#### LISTED ENTRIES ####

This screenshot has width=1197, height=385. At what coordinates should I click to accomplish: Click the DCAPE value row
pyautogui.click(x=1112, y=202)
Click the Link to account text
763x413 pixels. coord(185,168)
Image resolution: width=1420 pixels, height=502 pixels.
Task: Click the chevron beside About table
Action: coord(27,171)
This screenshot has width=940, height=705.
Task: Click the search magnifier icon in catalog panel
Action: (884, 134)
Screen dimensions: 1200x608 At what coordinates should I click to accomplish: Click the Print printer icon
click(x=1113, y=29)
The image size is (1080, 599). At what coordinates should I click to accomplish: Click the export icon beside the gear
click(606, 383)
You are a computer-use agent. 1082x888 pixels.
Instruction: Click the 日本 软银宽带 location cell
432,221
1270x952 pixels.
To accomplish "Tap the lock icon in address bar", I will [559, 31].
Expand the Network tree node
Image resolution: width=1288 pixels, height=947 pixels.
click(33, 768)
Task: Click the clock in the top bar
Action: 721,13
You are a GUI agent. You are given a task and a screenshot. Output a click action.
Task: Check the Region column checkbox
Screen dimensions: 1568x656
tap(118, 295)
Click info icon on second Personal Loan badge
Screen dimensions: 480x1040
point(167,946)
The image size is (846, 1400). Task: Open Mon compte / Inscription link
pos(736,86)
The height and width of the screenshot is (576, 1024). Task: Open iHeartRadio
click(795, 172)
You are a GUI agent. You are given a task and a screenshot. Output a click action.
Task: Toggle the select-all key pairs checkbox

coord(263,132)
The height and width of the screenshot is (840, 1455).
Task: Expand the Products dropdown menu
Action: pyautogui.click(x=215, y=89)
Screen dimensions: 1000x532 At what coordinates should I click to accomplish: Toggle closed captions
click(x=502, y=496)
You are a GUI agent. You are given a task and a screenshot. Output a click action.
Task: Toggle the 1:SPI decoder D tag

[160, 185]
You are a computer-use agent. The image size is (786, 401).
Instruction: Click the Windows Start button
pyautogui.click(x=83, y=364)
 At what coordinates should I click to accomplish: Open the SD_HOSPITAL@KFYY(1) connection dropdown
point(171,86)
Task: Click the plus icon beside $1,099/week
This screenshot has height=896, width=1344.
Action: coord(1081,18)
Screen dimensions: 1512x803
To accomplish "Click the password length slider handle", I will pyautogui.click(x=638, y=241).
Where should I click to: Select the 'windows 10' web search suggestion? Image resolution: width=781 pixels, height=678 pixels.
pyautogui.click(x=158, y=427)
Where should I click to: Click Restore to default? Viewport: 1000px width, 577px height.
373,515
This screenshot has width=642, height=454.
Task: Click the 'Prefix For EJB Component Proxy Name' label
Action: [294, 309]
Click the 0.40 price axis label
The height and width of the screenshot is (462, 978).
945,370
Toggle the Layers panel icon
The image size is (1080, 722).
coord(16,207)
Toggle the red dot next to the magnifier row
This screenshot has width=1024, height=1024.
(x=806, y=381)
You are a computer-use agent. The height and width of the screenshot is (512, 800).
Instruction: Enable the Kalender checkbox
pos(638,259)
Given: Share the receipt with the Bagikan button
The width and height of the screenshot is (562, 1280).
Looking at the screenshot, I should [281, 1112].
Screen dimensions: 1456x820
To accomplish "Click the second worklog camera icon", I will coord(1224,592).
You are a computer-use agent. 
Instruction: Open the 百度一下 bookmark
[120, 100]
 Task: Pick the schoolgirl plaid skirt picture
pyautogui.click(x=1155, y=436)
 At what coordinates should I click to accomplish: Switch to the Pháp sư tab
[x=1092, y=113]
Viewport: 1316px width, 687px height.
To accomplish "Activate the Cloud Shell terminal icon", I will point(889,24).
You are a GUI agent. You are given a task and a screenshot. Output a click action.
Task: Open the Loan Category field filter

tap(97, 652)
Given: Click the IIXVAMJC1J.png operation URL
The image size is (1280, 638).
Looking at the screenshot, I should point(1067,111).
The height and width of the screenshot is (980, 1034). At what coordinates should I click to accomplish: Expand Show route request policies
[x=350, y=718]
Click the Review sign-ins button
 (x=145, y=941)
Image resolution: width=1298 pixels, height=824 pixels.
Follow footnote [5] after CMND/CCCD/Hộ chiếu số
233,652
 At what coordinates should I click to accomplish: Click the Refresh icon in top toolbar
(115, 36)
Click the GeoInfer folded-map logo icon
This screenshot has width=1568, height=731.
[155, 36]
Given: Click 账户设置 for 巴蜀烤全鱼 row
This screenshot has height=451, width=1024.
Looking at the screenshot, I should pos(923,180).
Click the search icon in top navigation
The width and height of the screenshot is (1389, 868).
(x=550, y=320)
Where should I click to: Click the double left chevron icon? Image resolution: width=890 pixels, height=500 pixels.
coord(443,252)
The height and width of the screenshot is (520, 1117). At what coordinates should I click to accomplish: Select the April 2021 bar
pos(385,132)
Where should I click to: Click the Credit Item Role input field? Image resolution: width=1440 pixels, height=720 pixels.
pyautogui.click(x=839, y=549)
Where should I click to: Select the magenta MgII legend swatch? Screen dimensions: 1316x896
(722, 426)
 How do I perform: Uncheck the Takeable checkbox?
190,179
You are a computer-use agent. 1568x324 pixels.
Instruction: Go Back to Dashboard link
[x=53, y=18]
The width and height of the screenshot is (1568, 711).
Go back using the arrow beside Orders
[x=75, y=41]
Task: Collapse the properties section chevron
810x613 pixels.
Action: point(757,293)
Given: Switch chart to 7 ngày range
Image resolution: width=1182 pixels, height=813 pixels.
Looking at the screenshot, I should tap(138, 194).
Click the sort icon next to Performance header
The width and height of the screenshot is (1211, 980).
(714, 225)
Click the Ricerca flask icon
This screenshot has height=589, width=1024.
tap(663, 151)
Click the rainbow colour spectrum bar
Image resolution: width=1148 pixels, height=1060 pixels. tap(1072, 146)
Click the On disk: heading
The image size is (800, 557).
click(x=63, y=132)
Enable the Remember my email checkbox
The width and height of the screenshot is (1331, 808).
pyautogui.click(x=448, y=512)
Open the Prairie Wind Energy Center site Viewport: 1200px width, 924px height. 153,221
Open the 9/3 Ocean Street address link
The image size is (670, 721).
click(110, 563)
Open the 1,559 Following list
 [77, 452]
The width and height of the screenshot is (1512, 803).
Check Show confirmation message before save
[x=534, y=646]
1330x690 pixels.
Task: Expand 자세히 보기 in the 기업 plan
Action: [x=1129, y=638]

####

▸ **WHAT TO DO**:
Output the records above precisely.

▸ **TASK OUTPUT**:
This screenshot has width=1197, height=385. At what coordinates should I click to accomplish: Click the DCAPE value row
pyautogui.click(x=1112, y=202)
Click the Link to account text
763x413 pixels. coord(185,168)
Image resolution: width=1420 pixels, height=502 pixels.
Task: Click the chevron beside About table
Action: coord(27,171)
This screenshot has width=940, height=705.
Task: Click the search magnifier icon in catalog panel
Action: (884, 134)
Screen dimensions: 1200x608 At what coordinates should I click to accomplish: Click the Print printer icon
click(x=1113, y=29)
The image size is (1080, 599). At what coordinates should I click to accomplish: Click the export icon beside the gear
click(606, 383)
You are a computer-use agent. 1082x888 pixels.
Instruction: Click the 日本 软银宽带 location cell
432,221
1270x952 pixels.
To accomplish "Tap the lock icon in address bar", I will [559, 31].
Expand the Network tree node
Image resolution: width=1288 pixels, height=947 pixels.
click(33, 768)
Task: Click the clock in the top bar
Action: 721,13
You are a GUI agent. You are given a task and a screenshot. Output a click action.
Task: Check the Region column checkbox
Screen dimensions: 1568x656
tap(118, 295)
Click info icon on second Personal Loan badge
Screen dimensions: 480x1040
point(167,946)
The image size is (846, 1400). Task: Open Mon compte / Inscription link
pos(736,86)
The height and width of the screenshot is (576, 1024). Task: Open iHeartRadio
click(795, 172)
You are a GUI agent. You are given a task and a screenshot. Output a click action.
Task: Toggle the select-all key pairs checkbox

coord(263,132)
The height and width of the screenshot is (840, 1455).
Task: Expand the Products dropdown menu
Action: pyautogui.click(x=215, y=89)
Screen dimensions: 1000x532 At what coordinates should I click to accomplish: Toggle closed captions
click(x=502, y=496)
You are a GUI agent. You are given a task and a screenshot. Output a click action.
Task: Toggle the 1:SPI decoder D tag

[160, 185]
You are a computer-use agent. The image size is (786, 401).
Instruction: Click the Windows Start button
pyautogui.click(x=83, y=364)
 At what coordinates should I click to accomplish: Open the SD_HOSPITAL@KFYY(1) connection dropdown
point(171,86)
Task: Click the plus icon beside $1,099/week
This screenshot has height=896, width=1344.
Action: coord(1081,18)
Screen dimensions: 1512x803
To accomplish "Click the password length slider handle", I will pyautogui.click(x=638, y=241).
Where should I click to: Select the 'windows 10' web search suggestion? Image resolution: width=781 pixels, height=678 pixels.
pyautogui.click(x=158, y=427)
Where should I click to: Click Restore to default? Viewport: 1000px width, 577px height.
373,515
This screenshot has width=642, height=454.
Task: Click the 'Prefix For EJB Component Proxy Name' label
Action: [294, 309]
Click the 0.40 price axis label
The height and width of the screenshot is (462, 978).
945,370
Toggle the Layers panel icon
The image size is (1080, 722).
coord(16,207)
Toggle the red dot next to the magnifier row
This screenshot has width=1024, height=1024.
(x=806, y=381)
You are a computer-use agent. The height and width of the screenshot is (512, 800).
Instruction: Enable the Kalender checkbox
pos(638,259)
Given: Share the receipt with the Bagikan button
The width and height of the screenshot is (562, 1280).
Looking at the screenshot, I should [281, 1112].
Screen dimensions: 1456x820
To accomplish "Click the second worklog camera icon", I will coord(1224,592).
You are a computer-use agent. 
Instruction: Open the 百度一下 bookmark
[120, 100]
 Task: Pick the schoolgirl plaid skirt picture
pyautogui.click(x=1155, y=436)
 At what coordinates should I click to accomplish: Switch to the Pháp sư tab
[x=1092, y=113]
Viewport: 1316px width, 687px height.
To accomplish "Activate the Cloud Shell terminal icon", I will point(889,24).
You are a GUI agent. You are given a task and a screenshot. Output a click action.
Task: Open the Loan Category field filter

tap(97, 652)
Given: Click the IIXVAMJC1J.png operation URL
The image size is (1280, 638).
Looking at the screenshot, I should point(1067,111).
The height and width of the screenshot is (980, 1034). At what coordinates should I click to accomplish: Expand Show route request policies
[x=350, y=718]
Click the Review sign-ins button
 (x=145, y=941)
Image resolution: width=1298 pixels, height=824 pixels.
Follow footnote [5] after CMND/CCCD/Hộ chiếu số
233,652
 At what coordinates should I click to accomplish: Click the Refresh icon in top toolbar
(115, 36)
Click the GeoInfer folded-map logo icon
This screenshot has width=1568, height=731.
[155, 36]
Given: Click 账户设置 for 巴蜀烤全鱼 row
This screenshot has height=451, width=1024.
Looking at the screenshot, I should pos(923,180).
Click the search icon in top navigation
The width and height of the screenshot is (1389, 868).
(x=550, y=320)
Where should I click to: Click the double left chevron icon? Image resolution: width=890 pixels, height=500 pixels.
coord(443,252)
The height and width of the screenshot is (520, 1117). At what coordinates should I click to accomplish: Select the April 2021 bar
pos(385,132)
Where should I click to: Click the Credit Item Role input field? Image resolution: width=1440 pixels, height=720 pixels.
pyautogui.click(x=839, y=549)
Where should I click to: Select the magenta MgII legend swatch? Screen dimensions: 1316x896
(722, 426)
 How do I perform: Uncheck the Takeable checkbox?
190,179
You are a computer-use agent. 1568x324 pixels.
Instruction: Go Back to Dashboard link
[x=53, y=18]
The width and height of the screenshot is (1568, 711).
Go back using the arrow beside Orders
[x=75, y=41]
Task: Collapse the properties section chevron
810x613 pixels.
Action: point(757,293)
Given: Switch chart to 7 ngày range
Image resolution: width=1182 pixels, height=813 pixels.
Looking at the screenshot, I should tap(138, 194).
Click the sort icon next to Performance header
The width and height of the screenshot is (1211, 980).
(714, 225)
Click the Ricerca flask icon
This screenshot has height=589, width=1024.
tap(663, 151)
Click the rainbow colour spectrum bar
Image resolution: width=1148 pixels, height=1060 pixels. tap(1072, 146)
Click the On disk: heading
The image size is (800, 557).
click(x=63, y=132)
Enable the Remember my email checkbox
The width and height of the screenshot is (1331, 808).
pyautogui.click(x=448, y=512)
Open the Prairie Wind Energy Center site Viewport: 1200px width, 924px height. 153,221
Open the 9/3 Ocean Street address link
The image size is (670, 721).
click(110, 563)
Open the 1,559 Following list
 [77, 452]
The width and height of the screenshot is (1512, 803).
Check Show confirmation message before save
[x=534, y=646]
1330x690 pixels.
Task: Expand 자세히 보기 in the 기업 plan
Action: [x=1129, y=638]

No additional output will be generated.